Die Vorgeschichte zeigt, dass freie Meinungsäußerung nicht immer erwünscht war in Bayern. Auch dann nicht, wenn ein prominenter Rundfunk- und Fernsehjournalist danach trachtete, Näheres über ein brisantes Thema von einem Interviewpartner zu hören. Dagobert Lindlau, fester Begriff in der Medienszene, war 1986 Chefreporter beim Bayerischen Rundfunk und er verfolgte aufmerksam, was der Schwandorfer Landrat Hans Schuierer (SPD) in seinem Widerstand gegen die atomare Wiederaufarbeitungsanlage (WAA) bei Wackersdorf vehement zu sagen hatte.
Der Haken war nur: In Bayern hätte Lindlau mit dem damals bundesweit bekannt gewordenen Politiker aus der Oberpfalz über die WAA zwar reden können. Doch es erschien höchst fraglich, ob dieser Beitrag dann auch auf Sendung gegangen wäre. Denn Schuierer galt seinerzeit als nicht besonders erwünscht beim Bayerischen Rundfunk. Zu vermuten war, dass die Staatsregierung unter Franz Josef Strauß dahinter steckte.
Besuch in Bremen
Dagobert Lindlau, nur unwesentlich älter als Hans Schuierer, wusste Rat. Denn zu jener Zeit moderierte der Journalist auch die Fernseh-Talkshow "III nach 9" bei Radio Bremen. "Dann kommen Sie halt dorthin", lud er Hans Schuierer ein. "Also gut, ich werde da sein", befand der Landrat. Er durfte neben dem Fahrer noch weitere zwei Gäste mitnehmen. Seine Wahl fiel auf den Landratsamtssprecher Franz-Joseph Vohburger und den NT-Redakteur Wolfgang Houschka.

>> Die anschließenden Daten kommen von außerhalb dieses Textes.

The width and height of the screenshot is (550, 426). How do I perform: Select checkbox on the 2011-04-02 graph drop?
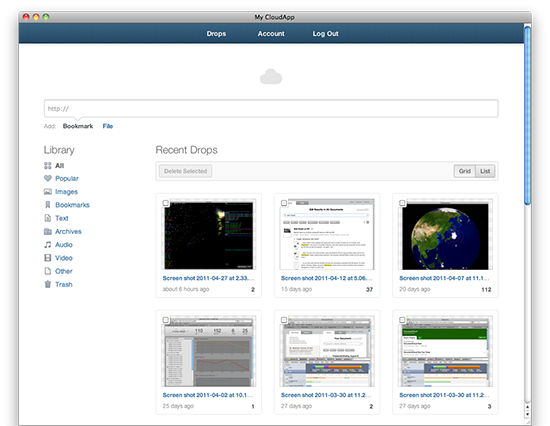click(166, 320)
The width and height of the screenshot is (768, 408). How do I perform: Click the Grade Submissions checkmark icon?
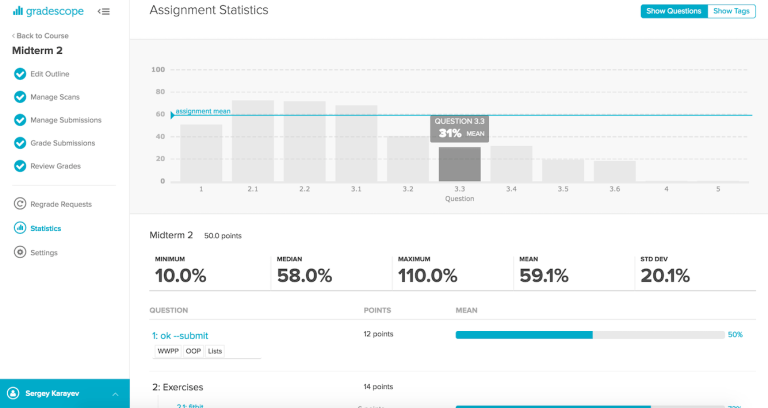(20, 143)
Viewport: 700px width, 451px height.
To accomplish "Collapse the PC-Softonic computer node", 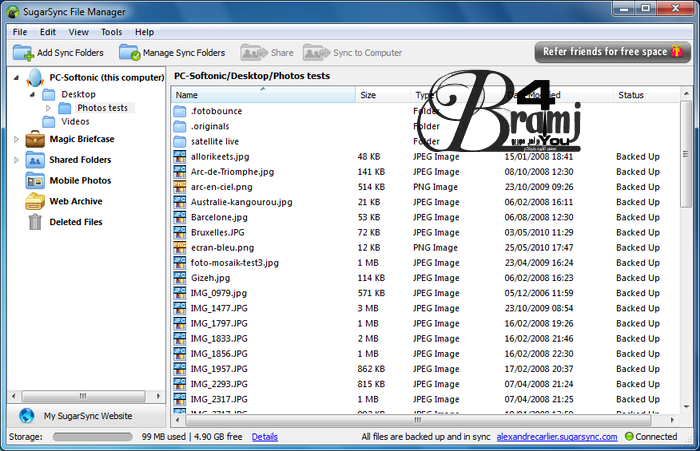I will click(16, 78).
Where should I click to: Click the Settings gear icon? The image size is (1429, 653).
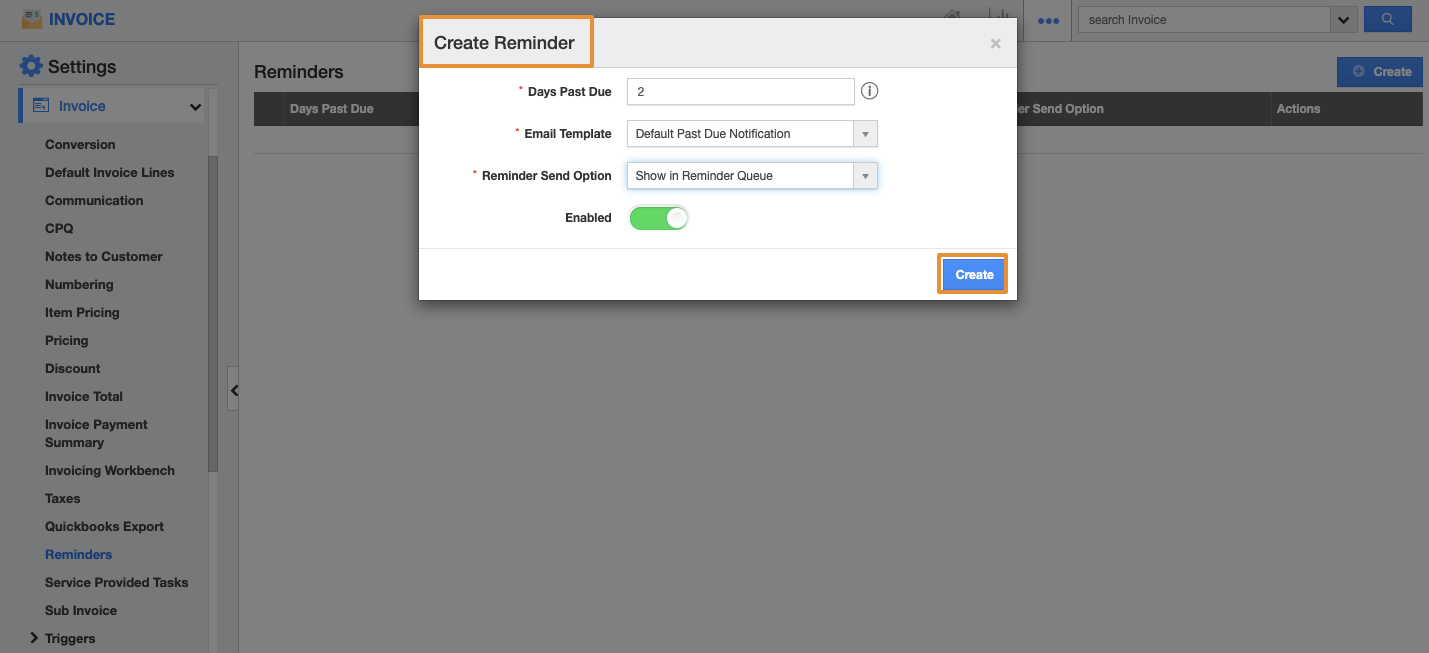(31, 67)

Am 24. Januar 1986, einem eiskalten Wintertag, wurde nach Bremen aufgebrochen. Erst kurz vor Sendungsbeginn um 21.30 Uhr trafen die Oberpfälzer im Studio an der Hans-Bredow-Straße ein. Dann ging Schuierer eiligst in die Maske, wurde für seinen Auftritt gestylt und durfte anschließend in der Talkrunde sagen, wonach ihm der Sinn stand. Befragt dabei von Lindlau, der nicht locker ließ in seinem Nachbohren zu den Auseinandersetzungen um die WAA. Schuierer durfte live seine Meinung sagen. Sie wurde bundesweit ausgestrahlt.
Danach waren alle Teilnehmer zu einer Brotzeit eingeladen. Da gab es dann zwei Männer, die einen noch größeren Bekanntheitsgrad hatten als Hans Schuierer. Der Landrat aus Schwandorf saß neben Regisseur Hans-Wilhelm Geissendörfer, der an diesem Abend mit Gastgeber Lindlau über den Start seiner jetzt nach über drei Jahrzehnten zu Ende gehenden Sonntags-Serie "Lindenstraße" geplaudert hatte.
Noch einer war da: Kammersänger Rudolf Schock. Der Publikumsliebling unternahm zu dieser Zeit Wanderungen durch schöne Gegenden der Bundesrepublik und machte daraus sehr erfolgreiche TV-Sendungen. "Den laden wir jetzt ein", entschloss sich Hans Schuierer spontan und unterbreitete Schock sein Angebot. "Das machen wir", war die Antwort. Doch zu einem Besuch des Kammersängers und Opernstars sollte es nicht mehr kommen. Denn er starb im November 1986. Seine Witwe aber machte sich später auf in den Landkreis Schwandorf und besuchte Schuierer.
Vereiste Autobahnen
Die Heimfahrt begann nach Mitternacht. In Bremen konnte nicht bis zum anderen Morgen schlafend in einem Hotel abgewartet werden. Denn Hans Schuierer hatte einen wichtigen Termin bei Regensburg. Ihm und seinen Begleitern ist diese Hunderte von Kilometern lange Tour bis heute im Gedächtnis geblieben: Dichter Schneefall, vereiste Autobahnen. Eine Rutschpartie, die nur ein einziges Mal kurz unterbrochen wurde. Gegen 4 Uhr morgens gab es Erbseneintopf an einer Raststätte. Er kostete - auch das ist bis heute erinnerlich - preiswerte 4,95 D-Mark. Die Rechnung zahlte der Landrat. Ihre Erschwinglichkeit freute den als äußerst sparsam bekannten Mann aus Klardorf.
Die Verbindung zu dem jetzt in Vaterstetten/Oberbayern gestorbenen Dagobert Lindlau war übrigens nicht auf diese eine Begegnung beschränkt. Der Journalist lud Hans Schuierer noch zu einem weiteren Treffen nach Stuttgart ein.